Section 6: Contemporary Treatment Advances
Regenerative Endodontic Procedures (REP)
REP has emerged as a treatment option for root resorption:
For Internal Root Resorption:
Instrument entire canal length
Place medicaments (calcium hydroxide or triple antibiotic paste)
Create blood clot or use platelet-rich fibrin as scaffold
Seal with MTA or Biodentine
Success reported up to 3 years with arrest of resorption
For External Replacement Resorption:
Similar protocol but focused on arresting ankylosis
Some cases show reversal of resorption
Particularly valuable in young patients
Alternative to Trichloroacetic Acid (TCA)

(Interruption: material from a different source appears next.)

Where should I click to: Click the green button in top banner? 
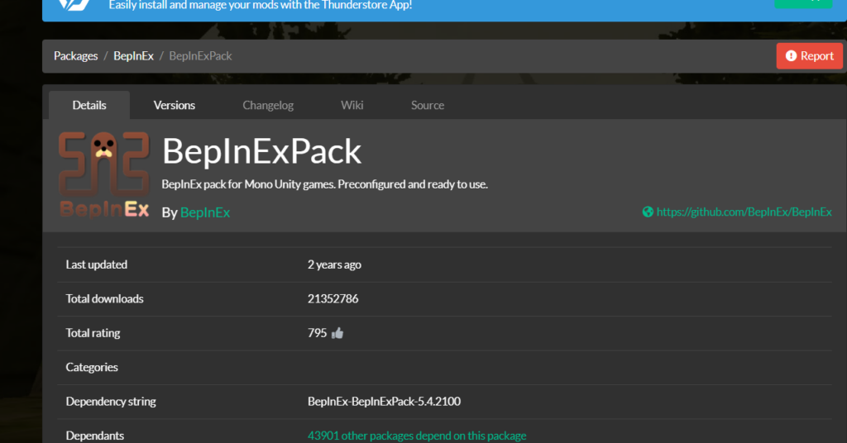[x=803, y=3]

Due to carcinogenic concerns with TCA:
Sodium hypochlorite with microbrush is now preferred
Applied directly to resorptive tissue
Equally effective without toxicity concerns
Bioactive Materials
Modern materials show superior outcomes:
Biodentine: Induces odontoblast differentiation
MTA: Excellent biocompatibility and sealing
Calcium silicate cements: Promote hard tissue formation
Special Considerations
Emdogain Application: Limited success (7/15 teeth) for ERR treatment Wind Instrument
Players: Potential risk factor for ECR Clear Aligners: May have different resorption patterns
than fixed appliances
Section 7: Clinical Management Updates
Diagnostic Approach
1. Always consider CBCT for suspected resorption
2. Use parallax technique to differentiate internal from external
3. Monitor asymptomatic ECR with annual reviews
4. Document with standardized classifications
Treatment Decision Making
For ECR:
Asymptomatic, non-progressive → Monitor
Symptomatic or progressive → Active treatment
Consider patient age, tooth strategic value
For ERR in Growing Patients:
Decoronation if unrestorable
REP if salvageable
Autotransplantation as alternative
Avoid implants until growth complete
Emerging Concepts
Hypoxia-Inducible Factor: Found in ECR lesions, suggesting tissue hypoxia role
Molecular Targeting: Future therapies may target RANKL/OPG system Stem Cell
Therapy: Potential for true regeneration
Section 8: Evidence-Based Guidelines
Position Statements and Guidelines
Recent consensus documents provide guidance:
European Society of Endodontology (2018-2021):
Specific ECR management protocols
CBCT usage guidelines
Traumatic injury management
Intentional replantation criteria
AAE/AAOMR (2015):
CBCT recommended for resorption diagnosis
Specific imaging protocols
IADT Guidelines (2020):
Updated trauma management
Emphasis on early intervention
Section 9: Future Directions and Research Needs
Current Research Gaps
Long-term outcomes of REP for resorption
Molecular mechanisms of TAB
Optimal recall intervals for monitoring
Predictive factors for progression
Emerging Technologies
Advanced imaging: Beyond CBCT to micro-CT
Biomarkers: Early detection through molecular markers
Targeted therapies: RANKL inhibitors, stem cell applications
AI diagnosis: Pattern recognition for early detection
Key Takeaways for Clinical Practice
1. Root resorption is more common than previously thought - especially with
modern imaging
2. TAB is a distinct entity that requires recognition to avoid overtreatment
3. CBCT has revolutionized diagnosis - use it when indicated
4. REP offers new hope for previously untreatable cases
5. Multifactorial etiology is the rule - consider all risk factors
6. Early detection remains crucial - implement systematic screening
7. Classification systems aid communication - use standardized terminology
Study Questions
1. What molecular system regulates odontoclast differentiation?
2. How does TAB differ from other forms of periapical pathology?
3. What is the significance of PRRS in internal resorption?
4. How has CBCT changed our understanding of resorption prevalence?
5. When should REP be considered for resorption treatment?
6. What are the components of the 3D ECR classification?
7. Why is sodium hypochlorite preferred over TCA?